A Sumo Robot competition at the Science Museum of Western Virginia’s temporary location at Tanglewood Mall recently featured modern day homemade robots. They were lightweight (under 2 1/2 pounds) and resembled a dune buggy without a seat. The robots were fitted with large wheels that helped them maneuver around a tabletop, and the goal was to knock a small rubber duck off the table.
David Kaplan’s robot battled it out with another. It took the Roanoke resident between three and four hours to make the 1 1/4 pound robot out of Plexiglas and servo motors.
“It’s just a design I did; used some computer software to do the basic design. I built it from scratch. It’s the first one I really ever built for this.”
It was Kaplan’s second competition. He says he did well in his first contest but not so well on this particular day, due to robot and human error. He was constantly being flipped over by the other robot.
Sarah Salzberg from Blacksburg and her 7 1/2-year-old son Nate were two of the observers. Nate even tried his hand at operating one of the robots. His mother says her son “is really into science” and he’s built “many a Lego robot.” They have an Erector set but it doesn’t have any motorized parts.
“He’s naturally drawn to this kind of stuff. He’s doesn’t care about sports. All his friends play soccer and baseball . . .and he’s naturally drawn to science and animals.”
She’s looking forward to getting her son involved in a Lego club at school and possibly through the Rec Center when Nate turns eight.
Kevin Hines was in charge of the competition. “The idea is really to get people excited about science and technology and math, and have some fun doing it.” He’s coached school robotics teams for the past seven years and his goal is to have a robotics team in every school in the Roanoke Valley. About half the schools in Botetourt County, where Hines lives, have such teams. He also wants a robotics club in the Roanoke Valley for kids and adults.
Hines, an engineer at ITT, is trying to hold one competition a month at the Science Museum. His newly formed group is also holding a meeting once a month. They’re also trying to have organized competitions. The next one will be a soccer contest.
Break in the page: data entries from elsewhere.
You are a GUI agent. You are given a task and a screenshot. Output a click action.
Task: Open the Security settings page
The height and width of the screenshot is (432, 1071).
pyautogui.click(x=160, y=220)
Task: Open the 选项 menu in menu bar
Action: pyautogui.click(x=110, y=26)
It’s relatively inexpensive to get started in the hobby of robot building.
“It’s a little bit of work [but] you can buy kits. They actually sell kits for robot sumo. You can get started under $100,” said Hines. “There’s the transmitter for about $25, plus two motors cost about $10-$20 each and batteries are about $10.”
Kaplan, also an engineer at ITT, encourages new members of the club. “Come stop by, talk to us and get some ideas on getting started. We have some spare parts we can bring in and start from there. The main thing is to have fun with it.”
“I started with Legos as a kid, then there’s Erector sets. It’s all in having fun.”